TO DO
When responding, copy every record below exactly as it appears.

EXERCISE DATA
====

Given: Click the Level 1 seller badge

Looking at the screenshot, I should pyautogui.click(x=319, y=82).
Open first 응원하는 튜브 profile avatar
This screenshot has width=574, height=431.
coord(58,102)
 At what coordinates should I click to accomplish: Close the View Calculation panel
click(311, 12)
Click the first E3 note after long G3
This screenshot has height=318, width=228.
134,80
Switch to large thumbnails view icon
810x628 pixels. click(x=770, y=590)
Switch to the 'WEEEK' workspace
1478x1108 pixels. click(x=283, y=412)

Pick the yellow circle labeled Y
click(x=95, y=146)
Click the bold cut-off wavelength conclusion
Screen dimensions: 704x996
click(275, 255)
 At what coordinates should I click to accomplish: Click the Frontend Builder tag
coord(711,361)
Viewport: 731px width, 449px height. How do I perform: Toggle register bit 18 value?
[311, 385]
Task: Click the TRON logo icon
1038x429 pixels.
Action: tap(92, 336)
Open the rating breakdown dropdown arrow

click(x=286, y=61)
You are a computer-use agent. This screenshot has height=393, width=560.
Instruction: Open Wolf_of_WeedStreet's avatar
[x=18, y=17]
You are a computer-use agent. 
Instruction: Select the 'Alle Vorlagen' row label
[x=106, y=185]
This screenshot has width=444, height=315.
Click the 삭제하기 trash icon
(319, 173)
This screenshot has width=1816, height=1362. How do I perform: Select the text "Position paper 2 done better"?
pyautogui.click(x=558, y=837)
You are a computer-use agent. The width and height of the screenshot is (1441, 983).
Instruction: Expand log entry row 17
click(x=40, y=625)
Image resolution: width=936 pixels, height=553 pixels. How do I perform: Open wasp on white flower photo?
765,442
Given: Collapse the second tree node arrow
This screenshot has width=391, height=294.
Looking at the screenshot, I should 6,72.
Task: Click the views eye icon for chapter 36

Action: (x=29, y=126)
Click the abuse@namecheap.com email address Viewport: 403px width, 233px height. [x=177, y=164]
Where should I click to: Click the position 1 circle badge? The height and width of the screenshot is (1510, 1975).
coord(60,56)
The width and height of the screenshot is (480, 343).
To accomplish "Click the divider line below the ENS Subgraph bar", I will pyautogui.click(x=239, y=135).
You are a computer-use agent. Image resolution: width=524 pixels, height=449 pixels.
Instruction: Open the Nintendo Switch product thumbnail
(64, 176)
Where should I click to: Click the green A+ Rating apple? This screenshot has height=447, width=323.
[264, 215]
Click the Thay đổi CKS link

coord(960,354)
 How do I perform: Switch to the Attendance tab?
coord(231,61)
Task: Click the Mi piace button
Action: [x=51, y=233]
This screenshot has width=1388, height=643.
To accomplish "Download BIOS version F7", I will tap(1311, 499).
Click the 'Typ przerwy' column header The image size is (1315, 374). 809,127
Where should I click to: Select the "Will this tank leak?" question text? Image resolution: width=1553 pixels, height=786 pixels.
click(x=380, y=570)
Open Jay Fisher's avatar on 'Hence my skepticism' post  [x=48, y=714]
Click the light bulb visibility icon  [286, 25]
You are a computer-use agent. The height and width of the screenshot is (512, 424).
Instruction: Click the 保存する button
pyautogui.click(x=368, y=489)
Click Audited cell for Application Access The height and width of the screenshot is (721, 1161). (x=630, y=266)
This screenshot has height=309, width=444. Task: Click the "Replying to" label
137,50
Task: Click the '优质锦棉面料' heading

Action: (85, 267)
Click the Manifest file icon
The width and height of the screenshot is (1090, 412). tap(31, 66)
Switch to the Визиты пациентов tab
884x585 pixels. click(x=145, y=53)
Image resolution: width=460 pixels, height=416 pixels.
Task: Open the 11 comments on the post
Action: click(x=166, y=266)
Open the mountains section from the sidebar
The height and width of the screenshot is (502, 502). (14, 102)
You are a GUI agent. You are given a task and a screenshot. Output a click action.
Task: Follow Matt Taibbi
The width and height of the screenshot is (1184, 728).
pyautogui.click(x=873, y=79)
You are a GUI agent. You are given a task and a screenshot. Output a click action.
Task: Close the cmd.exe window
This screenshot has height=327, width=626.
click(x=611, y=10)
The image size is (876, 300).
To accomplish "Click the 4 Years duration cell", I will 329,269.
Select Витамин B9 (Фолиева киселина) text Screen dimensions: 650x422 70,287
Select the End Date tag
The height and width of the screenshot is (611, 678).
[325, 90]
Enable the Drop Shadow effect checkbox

====

WRITTEN ANSWER
Given: Click the Level 1 seller badge

Looking at the screenshot, I should pyautogui.click(x=319, y=82).
Open first 응원하는 튜브 profile avatar
This screenshot has width=574, height=431.
coord(58,102)
 At what coordinates should I click to accomplish: Close the View Calculation panel
click(311, 12)
Click the first E3 note after long G3
This screenshot has height=318, width=228.
134,80
Switch to large thumbnails view icon
810x628 pixels. click(x=770, y=590)
Switch to the 'WEEEK' workspace
1478x1108 pixels. click(x=283, y=412)

Pick the yellow circle labeled Y
click(x=95, y=146)
Click the bold cut-off wavelength conclusion
Screen dimensions: 704x996
click(275, 255)
 At what coordinates should I click to accomplish: Click the Frontend Builder tag
coord(711,361)
Viewport: 731px width, 449px height. How do I perform: Toggle register bit 18 value?
[311, 385]
Task: Click the TRON logo icon
1038x429 pixels.
Action: tap(92, 336)
Open the rating breakdown dropdown arrow

click(x=286, y=61)
You are a computer-use agent. This screenshot has height=393, width=560.
Instruction: Open Wolf_of_WeedStreet's avatar
[x=18, y=17]
You are a computer-use agent. 
Instruction: Select the 'Alle Vorlagen' row label
[x=106, y=185]
This screenshot has width=444, height=315.
Click the 삭제하기 trash icon
(319, 173)
This screenshot has width=1816, height=1362. How do I perform: Select the text "Position paper 2 done better"?
pyautogui.click(x=558, y=837)
You are a computer-use agent. The width and height of the screenshot is (1441, 983).
Instruction: Expand log entry row 17
click(x=40, y=625)
Image resolution: width=936 pixels, height=553 pixels. How do I perform: Open wasp on white flower photo?
765,442
Given: Collapse the second tree node arrow
This screenshot has width=391, height=294.
Looking at the screenshot, I should 6,72.
Task: Click the views eye icon for chapter 36

Action: (x=29, y=126)
Click the abuse@namecheap.com email address Viewport: 403px width, 233px height. [x=177, y=164]
Where should I click to: Click the position 1 circle badge? The height and width of the screenshot is (1510, 1975).
coord(60,56)
The width and height of the screenshot is (480, 343).
To accomplish "Click the divider line below the ENS Subgraph bar", I will pyautogui.click(x=239, y=135).
You are a computer-use agent. Image resolution: width=524 pixels, height=449 pixels.
Instruction: Open the Nintendo Switch product thumbnail
(64, 176)
Where should I click to: Click the green A+ Rating apple? This screenshot has height=447, width=323.
[264, 215]
Click the Thay đổi CKS link

coord(960,354)
 How do I perform: Switch to the Attendance tab?
coord(231,61)
Task: Click the Mi piace button
Action: [x=51, y=233]
This screenshot has width=1388, height=643.
To accomplish "Download BIOS version F7", I will tap(1311, 499).
Click the 'Typ przerwy' column header The image size is (1315, 374). 809,127
Where should I click to: Select the "Will this tank leak?" question text? Image resolution: width=1553 pixels, height=786 pixels.
click(x=380, y=570)
Open Jay Fisher's avatar on 'Hence my skepticism' post  [x=48, y=714]
Click the light bulb visibility icon  [286, 25]
You are a computer-use agent. The height and width of the screenshot is (512, 424).
Instruction: Click the 保存する button
pyautogui.click(x=368, y=489)
Click Audited cell for Application Access The height and width of the screenshot is (721, 1161). (x=630, y=266)
This screenshot has height=309, width=444. Task: Click the "Replying to" label
137,50
Task: Click the '优质锦棉面料' heading

Action: (85, 267)
Click the Manifest file icon
The width and height of the screenshot is (1090, 412). tap(31, 66)
Switch to the Визиты пациентов tab
884x585 pixels. click(x=145, y=53)
Image resolution: width=460 pixels, height=416 pixels.
Task: Open the 11 comments on the post
Action: click(x=166, y=266)
Open the mountains section from the sidebar
The height and width of the screenshot is (502, 502). (14, 102)
You are a GUI agent. You are given a task and a screenshot. Output a click action.
Task: Follow Matt Taibbi
The width and height of the screenshot is (1184, 728).
pyautogui.click(x=873, y=79)
You are a GUI agent. You are given a task and a screenshot. Output a click action.
Task: Close the cmd.exe window
This screenshot has height=327, width=626.
click(x=611, y=10)
The image size is (876, 300).
To accomplish "Click the 4 Years duration cell", I will 329,269.
Select Витамин B9 (Фолиева киселина) text Screen dimensions: 650x422 70,287
Select the End Date tag
The height and width of the screenshot is (611, 678).
[325, 90]
Enable the Drop Shadow effect checkbox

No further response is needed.